* [Text section]:
Save, make, understand money

Household Bills

Monthly rent breaches £1,200 – a record share of income

Paloma Kubiak
Written By:
Paloma Kubiak

The average rent on a newly let home in the UK increased to £1,204 a month in October. But rent could climb by a further 5% in 2023, according to an estate agency.

At almost 20%, there’s been more rental growth since the beginning of the Covid-19 pandemic than in the eight years prior, analysis by estate agency Hamptons found.

This equates to an additional £2,351 a year in rent.

The average privately rented household in Britain now spends 44% of their post-tax income on rent, up from 41.6% in October 2020 and 39.2% 10 years ago.

Rents in five regions have nudged into the next £100 price band this year, with costs in Greater London passing £2,100 for the first time in October.

In the capital, the average rent takes up 62% of the average renting household’s post-tax income.

The pressure on renters has stabilised in recent months with growth falling from 11.5% annually in May to 7.1% in October.

It comes as supply increased for the second month with 15% more homes available in October than at the same point last year.

However, there are still 47% fewer homes available than two years ago.

‘Cost-of-living squeeze for tenants’

Aneisha Beveridge, head of research at Hamptons, said: “Strong rental growth has pushed average rents into another £100 price bracket for the third time in just over two years.

“However, the good news for tenants is that rental growth has slowed from its summer double-digit peak and looks likely to settle around the 5-6% mark by the end of the year.

“This will be welcome news for many households who are seeing other costs spiral as inflation peaks. And it also means that, unlike at the beginning of the year, rents are more closely tracking income growth which should soften the cost-of-living squeeze for tenants.”

She added that “while risks are mounting for future house price growth”, these same risks are likely to bolster rental growth in the short-term.

“High mortgage rates will keep more would-be buyers in the rental market for longer, which is partly why demand is up 5% on last year’s record levels” she said.

Beveridge added: “Landlords’ costs are also rising, which they’ll likely seek to pass onto tenants in the form of higher rents or sell up if they are unable to cover costs.

“This is why we think rents are still likely to rise 5% in 2023.”

[Stored items]
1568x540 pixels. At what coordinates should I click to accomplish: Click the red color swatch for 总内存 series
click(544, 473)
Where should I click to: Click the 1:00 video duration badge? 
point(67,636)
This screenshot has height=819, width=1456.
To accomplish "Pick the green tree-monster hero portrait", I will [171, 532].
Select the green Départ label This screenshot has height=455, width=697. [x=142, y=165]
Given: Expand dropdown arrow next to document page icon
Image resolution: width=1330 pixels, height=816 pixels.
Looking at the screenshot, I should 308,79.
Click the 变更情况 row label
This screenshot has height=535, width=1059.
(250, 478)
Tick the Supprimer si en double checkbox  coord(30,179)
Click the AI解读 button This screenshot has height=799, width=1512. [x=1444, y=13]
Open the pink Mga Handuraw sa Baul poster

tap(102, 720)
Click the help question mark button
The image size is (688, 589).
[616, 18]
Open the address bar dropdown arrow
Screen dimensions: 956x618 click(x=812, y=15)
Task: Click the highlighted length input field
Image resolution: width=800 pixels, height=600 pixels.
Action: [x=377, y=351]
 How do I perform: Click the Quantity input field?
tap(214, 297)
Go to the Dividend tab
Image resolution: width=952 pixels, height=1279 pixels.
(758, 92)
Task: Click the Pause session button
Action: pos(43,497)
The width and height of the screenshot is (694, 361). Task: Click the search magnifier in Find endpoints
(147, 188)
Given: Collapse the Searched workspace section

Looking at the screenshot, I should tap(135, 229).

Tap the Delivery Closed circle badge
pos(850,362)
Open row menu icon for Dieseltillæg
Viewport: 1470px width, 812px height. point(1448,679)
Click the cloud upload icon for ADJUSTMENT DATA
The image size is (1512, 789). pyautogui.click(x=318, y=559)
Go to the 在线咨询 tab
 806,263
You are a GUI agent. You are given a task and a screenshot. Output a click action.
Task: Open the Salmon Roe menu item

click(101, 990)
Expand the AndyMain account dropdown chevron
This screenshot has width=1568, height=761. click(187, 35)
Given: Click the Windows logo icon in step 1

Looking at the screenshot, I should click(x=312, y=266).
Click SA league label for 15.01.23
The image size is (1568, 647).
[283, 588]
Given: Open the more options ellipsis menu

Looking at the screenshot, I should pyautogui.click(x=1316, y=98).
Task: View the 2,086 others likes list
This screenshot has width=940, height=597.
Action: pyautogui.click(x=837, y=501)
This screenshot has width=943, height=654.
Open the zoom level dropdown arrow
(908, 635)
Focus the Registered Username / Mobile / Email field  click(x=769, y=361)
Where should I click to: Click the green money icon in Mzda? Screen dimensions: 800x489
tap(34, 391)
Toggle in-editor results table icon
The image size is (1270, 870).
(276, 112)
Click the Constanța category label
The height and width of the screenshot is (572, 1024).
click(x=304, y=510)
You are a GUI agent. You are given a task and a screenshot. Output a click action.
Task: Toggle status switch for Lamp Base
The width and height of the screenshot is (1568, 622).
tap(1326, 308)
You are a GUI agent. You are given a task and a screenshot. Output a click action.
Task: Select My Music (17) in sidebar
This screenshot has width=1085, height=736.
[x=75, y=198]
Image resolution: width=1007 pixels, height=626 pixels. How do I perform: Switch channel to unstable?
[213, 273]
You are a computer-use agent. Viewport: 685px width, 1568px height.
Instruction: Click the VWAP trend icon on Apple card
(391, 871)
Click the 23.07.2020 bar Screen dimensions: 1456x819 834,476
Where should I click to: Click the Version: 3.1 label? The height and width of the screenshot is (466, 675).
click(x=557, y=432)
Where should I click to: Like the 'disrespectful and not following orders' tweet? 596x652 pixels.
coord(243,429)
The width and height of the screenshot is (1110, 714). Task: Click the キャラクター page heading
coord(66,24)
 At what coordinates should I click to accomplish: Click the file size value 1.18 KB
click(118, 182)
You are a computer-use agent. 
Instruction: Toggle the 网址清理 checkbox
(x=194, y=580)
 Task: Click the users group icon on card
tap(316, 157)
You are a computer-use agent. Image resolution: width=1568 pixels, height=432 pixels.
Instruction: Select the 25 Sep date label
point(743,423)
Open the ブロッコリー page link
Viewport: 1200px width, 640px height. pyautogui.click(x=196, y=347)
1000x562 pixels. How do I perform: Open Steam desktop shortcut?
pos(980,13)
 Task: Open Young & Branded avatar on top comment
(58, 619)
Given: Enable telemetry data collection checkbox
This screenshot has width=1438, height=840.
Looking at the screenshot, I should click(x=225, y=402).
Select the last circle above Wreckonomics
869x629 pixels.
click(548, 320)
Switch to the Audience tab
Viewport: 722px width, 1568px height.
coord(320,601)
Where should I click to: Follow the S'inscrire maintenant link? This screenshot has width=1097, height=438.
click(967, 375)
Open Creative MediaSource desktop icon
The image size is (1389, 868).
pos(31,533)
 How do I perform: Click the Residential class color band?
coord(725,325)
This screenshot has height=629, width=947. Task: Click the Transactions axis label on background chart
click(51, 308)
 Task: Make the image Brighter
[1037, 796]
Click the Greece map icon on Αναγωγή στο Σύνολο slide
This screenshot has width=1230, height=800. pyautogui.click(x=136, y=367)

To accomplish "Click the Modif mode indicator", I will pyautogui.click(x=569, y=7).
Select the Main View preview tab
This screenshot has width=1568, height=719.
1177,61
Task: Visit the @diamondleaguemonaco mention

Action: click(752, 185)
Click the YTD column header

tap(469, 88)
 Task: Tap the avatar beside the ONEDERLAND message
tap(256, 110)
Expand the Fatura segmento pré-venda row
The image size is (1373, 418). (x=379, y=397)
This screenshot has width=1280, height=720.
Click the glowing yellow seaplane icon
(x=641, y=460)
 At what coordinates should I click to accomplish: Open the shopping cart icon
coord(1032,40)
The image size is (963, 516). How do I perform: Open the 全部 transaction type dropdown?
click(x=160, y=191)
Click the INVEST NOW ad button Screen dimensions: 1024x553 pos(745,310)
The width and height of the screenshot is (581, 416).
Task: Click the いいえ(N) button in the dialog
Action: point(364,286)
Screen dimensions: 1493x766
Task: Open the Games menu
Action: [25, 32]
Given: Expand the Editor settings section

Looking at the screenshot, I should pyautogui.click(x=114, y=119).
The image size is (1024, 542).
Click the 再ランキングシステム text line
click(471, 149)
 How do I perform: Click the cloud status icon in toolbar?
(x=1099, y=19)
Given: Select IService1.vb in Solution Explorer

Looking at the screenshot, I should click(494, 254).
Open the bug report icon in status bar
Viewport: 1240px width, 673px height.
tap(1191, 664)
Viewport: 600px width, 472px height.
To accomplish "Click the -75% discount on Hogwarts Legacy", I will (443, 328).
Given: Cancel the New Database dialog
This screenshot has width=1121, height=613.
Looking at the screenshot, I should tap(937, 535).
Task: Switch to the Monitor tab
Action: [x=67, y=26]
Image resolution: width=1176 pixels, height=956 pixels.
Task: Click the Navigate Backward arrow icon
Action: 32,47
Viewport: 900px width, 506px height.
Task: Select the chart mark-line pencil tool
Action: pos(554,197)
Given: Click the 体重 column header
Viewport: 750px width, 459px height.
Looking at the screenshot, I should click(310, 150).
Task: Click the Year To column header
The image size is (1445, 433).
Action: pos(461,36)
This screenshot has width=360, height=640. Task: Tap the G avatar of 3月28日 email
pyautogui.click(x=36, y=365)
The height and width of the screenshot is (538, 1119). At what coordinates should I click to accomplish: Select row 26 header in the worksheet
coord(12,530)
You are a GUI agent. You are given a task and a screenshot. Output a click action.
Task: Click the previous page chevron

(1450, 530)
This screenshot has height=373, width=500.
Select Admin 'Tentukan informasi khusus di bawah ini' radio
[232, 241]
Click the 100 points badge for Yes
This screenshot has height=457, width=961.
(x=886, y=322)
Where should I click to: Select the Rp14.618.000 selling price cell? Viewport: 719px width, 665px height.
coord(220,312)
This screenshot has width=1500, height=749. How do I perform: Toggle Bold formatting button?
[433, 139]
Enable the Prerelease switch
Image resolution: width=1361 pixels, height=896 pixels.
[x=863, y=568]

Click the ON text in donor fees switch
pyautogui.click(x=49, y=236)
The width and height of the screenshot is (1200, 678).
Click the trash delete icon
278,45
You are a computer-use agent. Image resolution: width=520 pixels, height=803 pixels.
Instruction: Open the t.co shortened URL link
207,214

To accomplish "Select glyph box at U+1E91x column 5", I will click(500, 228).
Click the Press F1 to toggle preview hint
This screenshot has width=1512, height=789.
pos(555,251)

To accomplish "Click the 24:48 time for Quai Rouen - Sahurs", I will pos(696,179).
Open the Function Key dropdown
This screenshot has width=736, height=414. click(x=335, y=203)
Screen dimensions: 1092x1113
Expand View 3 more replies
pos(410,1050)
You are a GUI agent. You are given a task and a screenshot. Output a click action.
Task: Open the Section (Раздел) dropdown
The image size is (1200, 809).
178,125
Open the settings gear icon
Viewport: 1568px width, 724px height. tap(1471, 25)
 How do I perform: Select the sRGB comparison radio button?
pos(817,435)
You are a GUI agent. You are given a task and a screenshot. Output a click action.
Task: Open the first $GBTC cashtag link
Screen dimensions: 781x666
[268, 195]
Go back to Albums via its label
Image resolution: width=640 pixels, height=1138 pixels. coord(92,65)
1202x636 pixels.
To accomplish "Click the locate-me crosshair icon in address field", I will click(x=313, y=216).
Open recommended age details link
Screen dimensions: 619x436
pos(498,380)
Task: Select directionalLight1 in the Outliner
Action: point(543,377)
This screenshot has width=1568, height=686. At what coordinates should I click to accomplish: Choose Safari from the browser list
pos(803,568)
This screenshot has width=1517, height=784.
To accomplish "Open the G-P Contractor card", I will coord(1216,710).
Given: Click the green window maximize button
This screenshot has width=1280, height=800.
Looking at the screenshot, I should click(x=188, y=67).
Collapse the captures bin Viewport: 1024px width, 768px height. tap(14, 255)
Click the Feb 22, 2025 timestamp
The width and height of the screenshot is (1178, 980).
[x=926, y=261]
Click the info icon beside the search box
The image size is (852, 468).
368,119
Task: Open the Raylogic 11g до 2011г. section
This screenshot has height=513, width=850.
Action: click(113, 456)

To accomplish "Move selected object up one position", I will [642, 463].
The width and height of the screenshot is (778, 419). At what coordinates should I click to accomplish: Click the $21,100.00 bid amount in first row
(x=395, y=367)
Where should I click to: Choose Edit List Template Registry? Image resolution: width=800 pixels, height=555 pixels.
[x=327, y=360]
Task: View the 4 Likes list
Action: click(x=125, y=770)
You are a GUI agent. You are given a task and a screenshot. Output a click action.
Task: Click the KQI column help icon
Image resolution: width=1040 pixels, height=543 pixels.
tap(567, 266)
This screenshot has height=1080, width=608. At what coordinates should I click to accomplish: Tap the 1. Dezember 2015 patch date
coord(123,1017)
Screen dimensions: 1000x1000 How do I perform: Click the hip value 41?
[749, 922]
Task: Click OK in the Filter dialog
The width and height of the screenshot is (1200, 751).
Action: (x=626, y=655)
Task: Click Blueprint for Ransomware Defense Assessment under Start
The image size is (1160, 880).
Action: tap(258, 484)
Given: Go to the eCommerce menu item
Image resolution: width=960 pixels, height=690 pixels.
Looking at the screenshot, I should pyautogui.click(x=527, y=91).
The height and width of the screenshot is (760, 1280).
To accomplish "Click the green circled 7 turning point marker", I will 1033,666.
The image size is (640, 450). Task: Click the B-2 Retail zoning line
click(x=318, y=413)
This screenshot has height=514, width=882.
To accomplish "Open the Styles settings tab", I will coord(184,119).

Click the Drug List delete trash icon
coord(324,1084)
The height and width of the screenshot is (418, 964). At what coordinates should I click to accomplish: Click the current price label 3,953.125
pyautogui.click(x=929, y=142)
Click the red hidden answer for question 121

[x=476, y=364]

* [Activity list]:
A – Using the rent article, decide whether each statement agrees with it, and support each yes or no with the deciding words quoted from the article. (i) The average rent on a newly let home in the UK reached £1,204 a month in October. (ii) Annual rental growth rose from 7.1% in May to 11.5% in October. (iii) More homes are available now than two years ago.
B – Repeat word for word the part of the rent article that opens with the words containing "However, there are" and closes with "in the short-term.".

* [Expected results]:
A –
(i) Yes: "The average rent on a newly let home in the UK increased to £1,204 a month in October."
(ii) No: "growth falling from 11.5% annually in May to 7.1% in October."
(iii) No: "there are still 47% fewer homes available than two years ago."

B –
However, there are still 47% fewer homes available than two years ago.

‘Cost-of-living squeeze for tenants’

Aneisha Beveridge, head of research at Hamptons, said: “Strong rental growth has pushed average rents into another £100 price bracket for the third time in just over two years.

“However, the good news for tenants is that rental growth has slowed from its summer double-digit peak and looks likely to settle around the 5-6% mark by the end of the year.

“This will be welcome news for many households who are seeing other costs spiral as inflation peaks. And it also means that, unlike at the beginning of the year, rents are more closely tracking income growth which should soften the cost-of-living squeeze for tenants.”

She added that “while risks are mounting for future house price growth”, these same risks are likely to bolster rental growth in the short-term.